Une erreur de bonne foi et non pas la recherche de sensationnalisme
Qu’en est-il réellement ? Contactée par nos soins, mardi 17 février, la CNSS a donné une explication. Les chiffres des déclarations à fin décembre, disponibles le 26 janvier, ne correspondaient pas à l’ensemble des déclarations faites par les entreprises pour la bonne raison qu’un délai de trois mois était nécessaire pour récolter toutes les données, notamment concernant ceux d’entreprises en région, qui envoyaient leurs données par courrier. En vertu de quoi, la différence faite entre les chiffres de janvier 2008, consolidés, et ceux de décembre 2008, encore partiels, ne pouvait servir de base pour estimer les pertes. En revanche, à la CNSS, on propose une méthode plus rationnelle pour approcher lesdites pertes d’emplois. Comment ? En se basant sur les déclarations faites pour le mois de novembre 2008, à la date du 30 janvier 2009, et en les comparant aux mêmes déclarations faites pour le mois de novembre 2007, à la date du 30 janvier 2008. De la sorte, le calcul se fait, en année glissante, pour des données recueillies dans le même délai et faisant fi des retards de déclarations puisqu’ils s’appliquent de manière indifférenciée. Que disent les chiffres de la CNSS concernant les entreprises membres de l’Amith ? Les déclarations recueillies à fin janvier 2009, pour le mois de novembre 2008, font état de 113 178 salariés. En comparaison, les déclarations recueillies un an plus tôt, soit le 31 janvier 2008, pour le mois de novembre 2007, font, elles, état de 123 484 salariés. Le différentiel correspond à une perte probable de 10 306 emplois. Ce qui correspond à l’estimation, au jugé, aussi bien du ministre des finances que d’un membre de l’Amith.

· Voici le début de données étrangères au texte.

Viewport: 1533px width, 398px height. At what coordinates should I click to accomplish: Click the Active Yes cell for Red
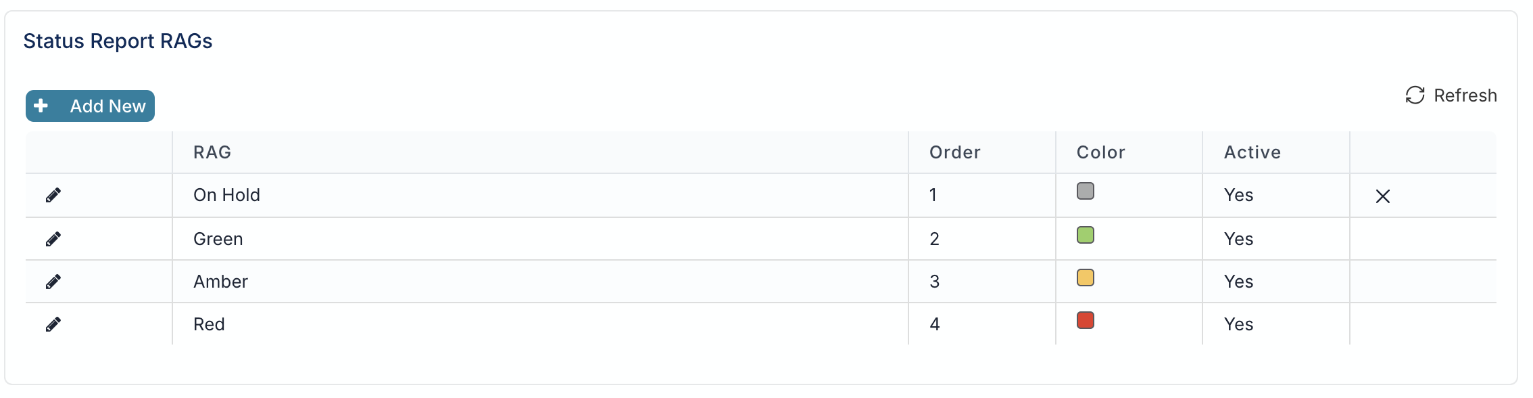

Ceci pour le fond et il était à notre sens nécessaire d’apporter ces éclairages. Sur la forme, nous restons dubitatifs par rapport à la réaction des acteurs concernés. Nous aurions pu nous contenter de garder le silence n’ayant pas été officiellement pris à partie. S’agissant cependant d’un sujet aussi important que la perte de dizaines de milliers d’emplois, nous avons estimé de notre devoir de revenir à charge, ayant commis, de bonne foi, une erreur d’interprétation. La question reste de savoir pourquoi ni le ministère de l’emploi, ni celui des finances, ni l’association des textiliens n’ont jugé utile d’apporter ni démenti, ni explications, ni précisions, alors même qu’ils affirment officieusement que les chiffres publiés le 30 janvier dernier ne correspondent pas à la réalité.